Taxable Income?

The IRS has historically treated compensation for injury or sickness and the emotional aftermath of injury and sickness as nontaxable items. Any damages that constitute compensation due to injuries, whether they are the result of jury verdict or voluntary settlement (including workers’ compensation awards) were tax-free. Historically, this would also extend to emotional distress, anxiety, and depression that frequently accompany injury. New IRS rules, however, provide that compensation for emotional distress which does not arise from a physical injury will now be taxable.
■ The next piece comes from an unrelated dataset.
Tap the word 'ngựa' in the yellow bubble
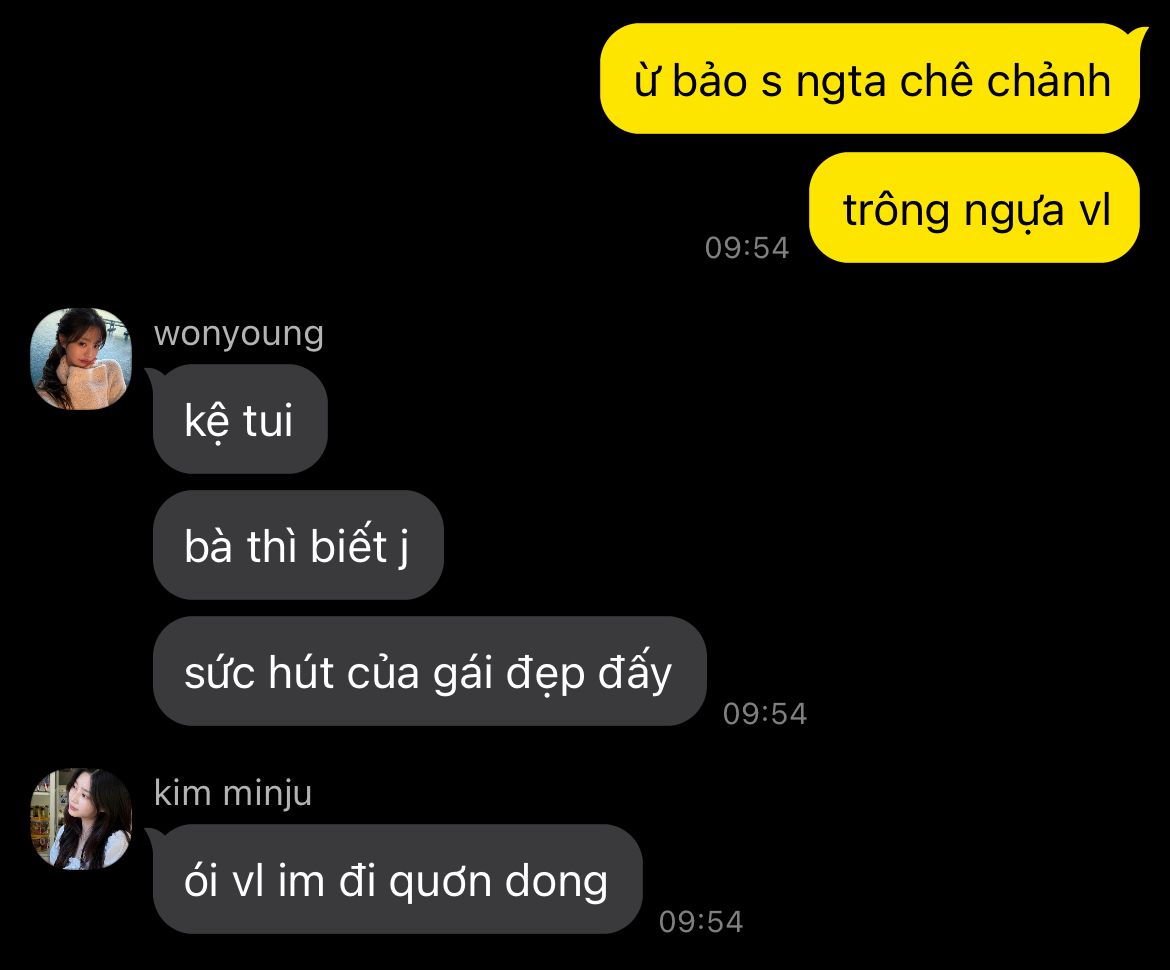 1014,210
If you receive a damage award which compensates you only for emotional distress, which arose without any physical injury, it is considered taxable income. This is an important concept to know in light of the increased awareness of sexual harassment/wrongful termination cases. In those cases, there is no collision or broken bones, but the victim may suffer significant anxiety, distress, or psychological problems.

By way of example, assume you are in a bad car accident, incur $25,000 in medical bills, and lose $25,000 of income because you can’t work. Obviously, you will undergo pain and suffering and suffer anxiety because you cannot work to support your family, you may experience depression as well. If the case settles for $150,000, all of this money is non-taxable.

These are only general rules, and you should certainly consult an attorney or accountant to determine the tax treatment that a settlement or verdict with respect to your claim will receive.